Era um velho devasso e histrião--bom guia
Para mostrar de noute, aos baços candieiros,
As casas de bordeis aos velhos estrangeiros.
Encontravam-o sempre a errar, imbecilmente;
Era alto, magro, hostil, e dava-se á aguardente--
Tinha um certo tremor em todo o corpo--o vinho
Dava-lhe um rir constante; tinha o sorrir mesquinho
E dubio que nos faz arrepiar mau grado;--
Fôra mendigo e actor, ladrão, bobo e soldado.
Tinha os habitos vis e as _farças_ de caserna,
Ninguem sabia mais os casos de taberna;
Como era magro, esguio, e alto como um cypreste
Dobrava para o chão; o sopro do nordeste
Fazia-o tiritar; tinha os labios fendidos,
E uns oculos azues e linho nos ouvidos.
No entanto segue o Mal varios e negros trilhos!
O livido truão tinha mulher e filhos
Esfomeados, nus, amados com paixão;
Por elles fôra tudo:--actor, bobo e ladrão.
Quando voltava á noute, as lividas creanças
Rotas, velhas da fome, _ella_ soltas as tranças,
Desfeita, emmagrecida, esqualida, doente,
Faziam-o chorar a vida e a aguardente.
Injuriava Deus. Elle é sublime e augusto,
Bello celeste, bom; dizem-o grande e justo,
E habita são, feliz, de soes agasalhado,
Em quanto os _mais_ tem fome, e que elle acabrunhado
Era velho e ladrão! Tinha accessos, delirios,
E apostraphava o Ceu hermetico aos martyrios,
Abraçava a mulher e os filhos, e de novo
Saia;--d'esta vez, voltava com um roubo!
Quando voltava então, os prantos da alegria
Tornavam-os boçaes,--e o pão era uma orgia!

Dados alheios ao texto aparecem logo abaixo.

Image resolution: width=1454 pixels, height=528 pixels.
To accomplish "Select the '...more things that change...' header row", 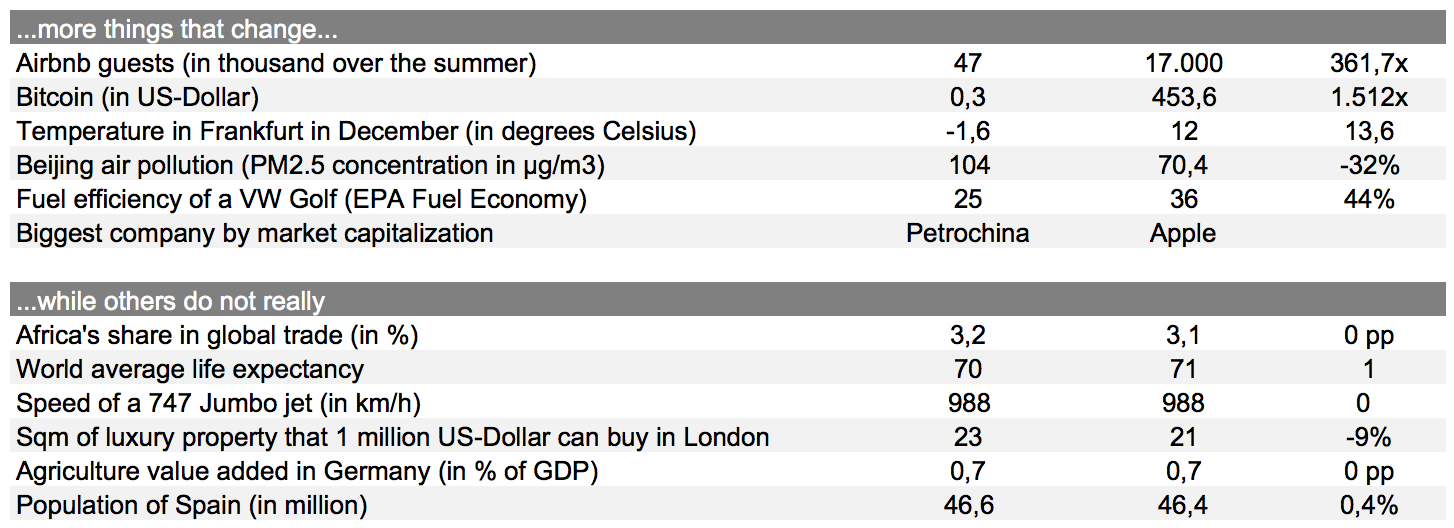I will tap(727, 28).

A mulher tinha um rir alegre e natural,
E elle magro e faminto, exhausto, machinal,
Chorava como um pae; tinha olvidado o inferno,
A misería, a desgraça; era boçal e terno;
Tinha um ar virtuoso e angelico; os pequenos
Cansados de soffrer a fome, o frio, ao menos
Sabiam comer bem! Eram emfim felizes!
Não rojavam na terra a devorar raizes!
Comiam-lhe o seu pão! Custara-lhe trabalho!
Coitados! sempre assim, sem pão nem agasalho!
Era uma vida atroz, ingrata vil, escura!
Não tinham de comer, não tinham cobertura!
Tossiam tanto á noute!--Ah! Deus era um ingrato!
E os prantos em roldão cahíam-lhe no prato.